Picture the scene. A large lady of a certain age* is resting on a satin chaise longue**, reading an improving book*** and nibbling on candied fruits****. From time to time she coughs delicately***** into a fine lace handkerchief.
Her beloved spouse returns to the family home, flushed with the success of his latest garnering mission.
"Hello darling" he says, cheerfully, bending to kiss his radient wife gently on the cheek.
"Hello darling," she replies. "Did you find what you needed at Mole Valley Farmers? I know you wanted to examine their range of excellent solid fuel stoves and fireplaces." We talk like that in the WithaY household.

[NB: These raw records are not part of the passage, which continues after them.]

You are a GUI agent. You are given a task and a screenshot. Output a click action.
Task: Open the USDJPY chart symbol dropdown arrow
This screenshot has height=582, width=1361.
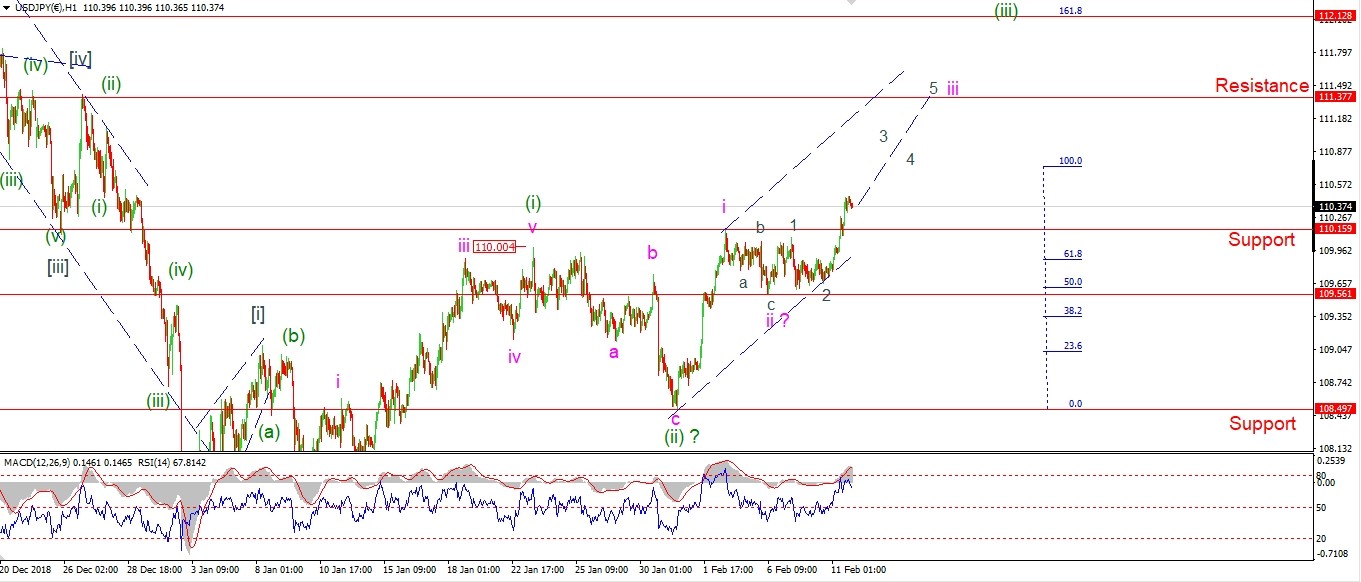(7, 8)
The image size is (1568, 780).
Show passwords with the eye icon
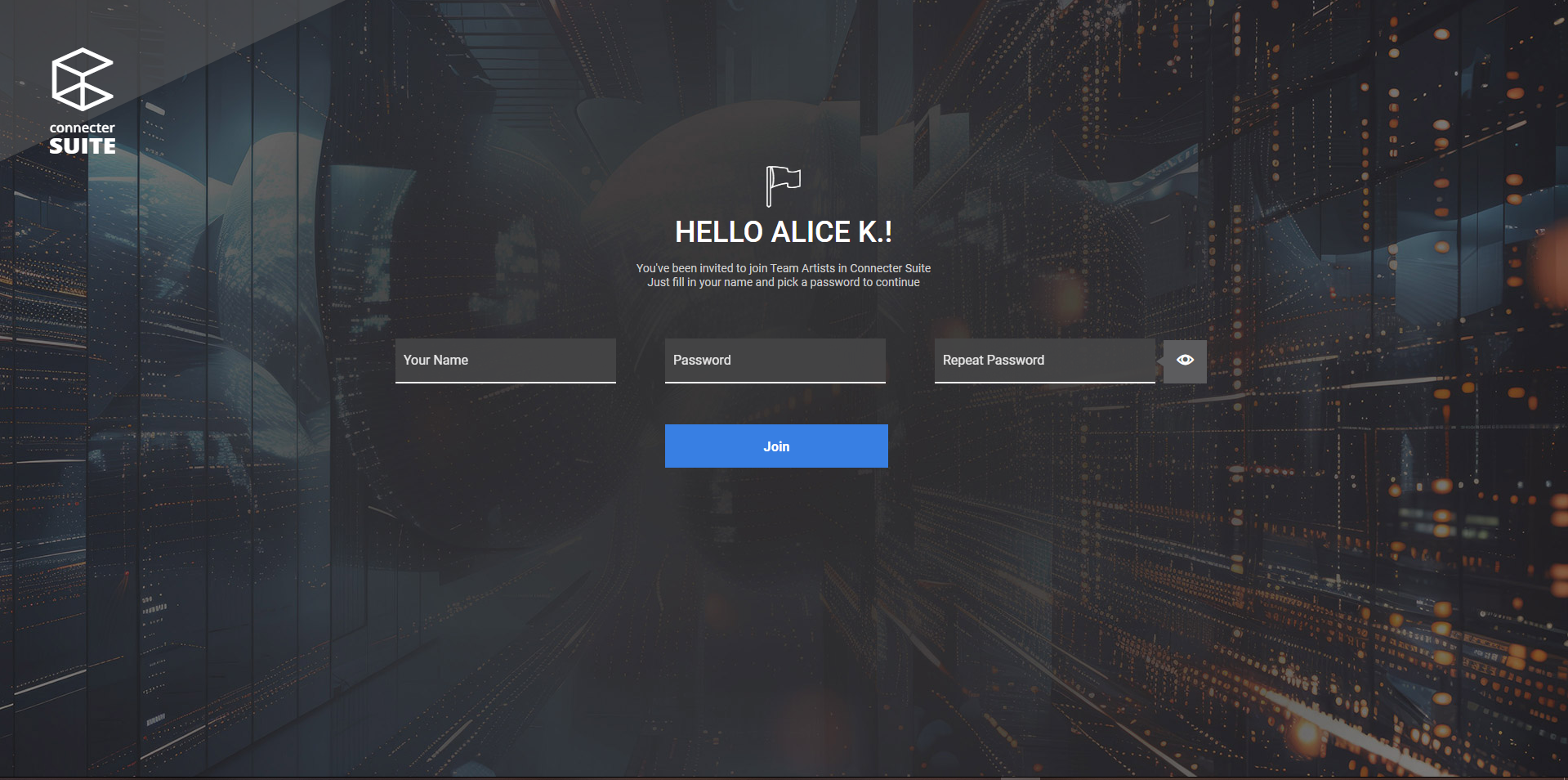coord(1185,361)
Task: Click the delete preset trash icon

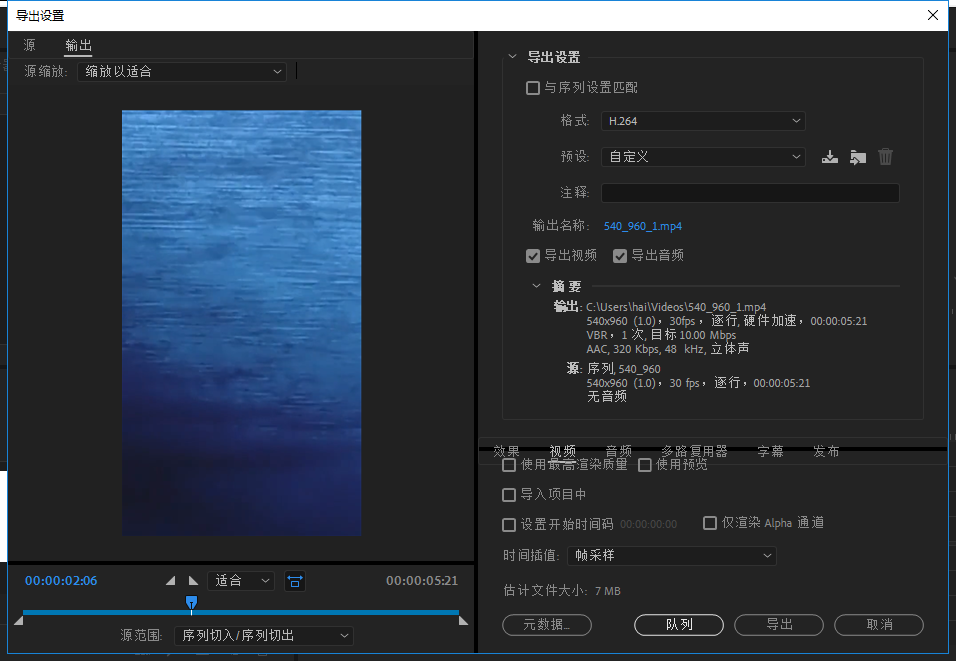Action: coord(885,157)
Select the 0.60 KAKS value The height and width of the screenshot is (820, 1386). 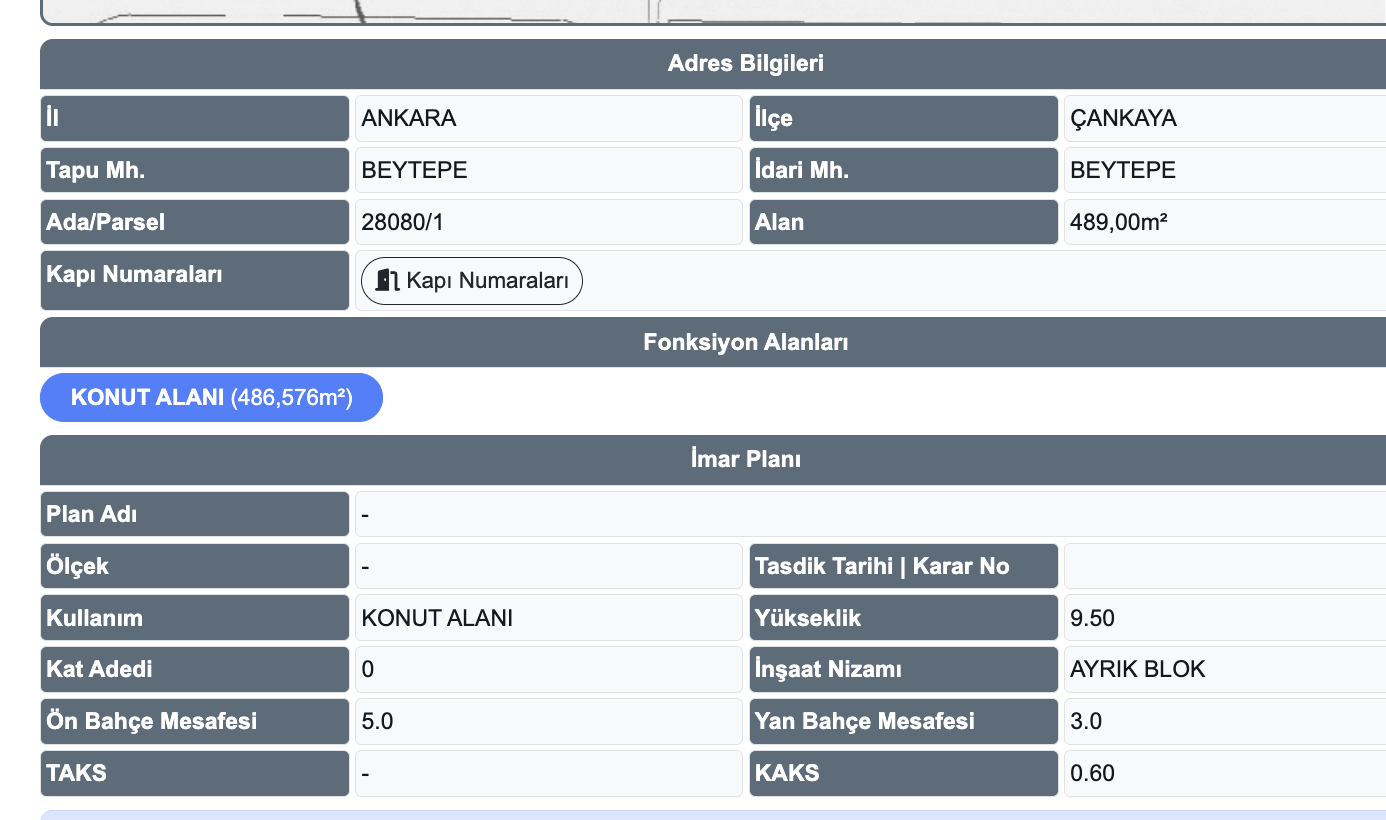pos(1224,773)
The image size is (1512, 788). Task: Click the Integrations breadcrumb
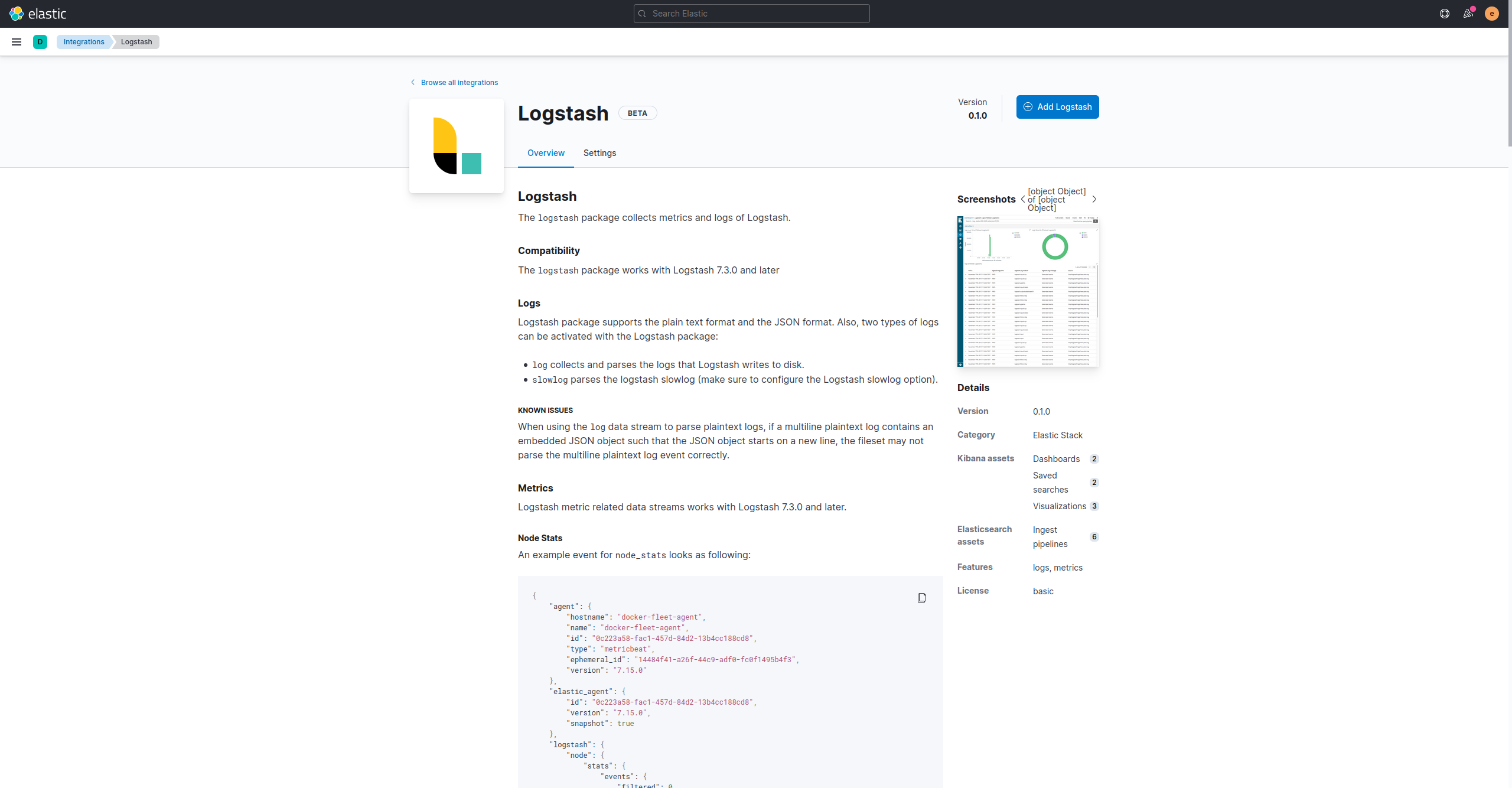pos(84,42)
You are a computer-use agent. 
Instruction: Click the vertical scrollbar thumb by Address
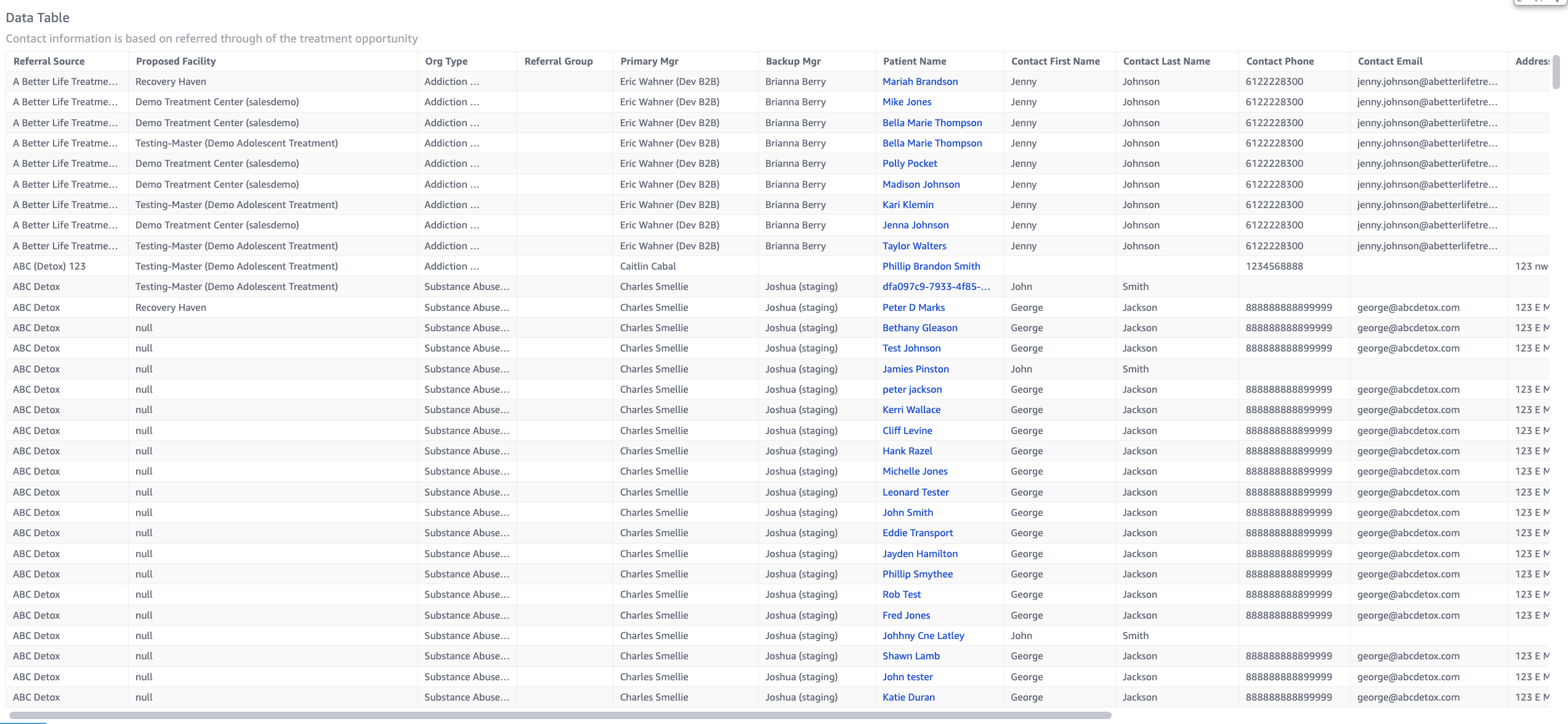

"Oh yes," he replies. "But look what else I got!"
What does one say? No etiquette book I've ever read covers this eventuality.
The man is away at the weekend for a 3 week trip in a boat off the coast of Mexico, tagging huge fuck-off sharks. With a load of divers. And he comes home from Mole Valley Farmers with a litre of lambing lube.
For his wetsuit, I now know.
Well, I had to ask.
*42
**red sofa
***Terry Pratchett
****digestive biscuits
*****makes noises like a cat bringing up a furball
5 comments:
yeah sure... i use my lube on my wetsuit, too... we ALL do...
I'd sleep with one, nay both eyes open if I was you.
Slyde...I hear it's perfect for those awkward moments where you realise you've eaten a few too many pies.
Jon. I can sleep while he's in Mexico. Till then, I am fully alert at all times.
I want some lambing lube now... it must be a boy thing . Be careful with those candied fruits they can give one terrible wind
Beast, wind is the least of my worries while a litre of lambglide is in the house.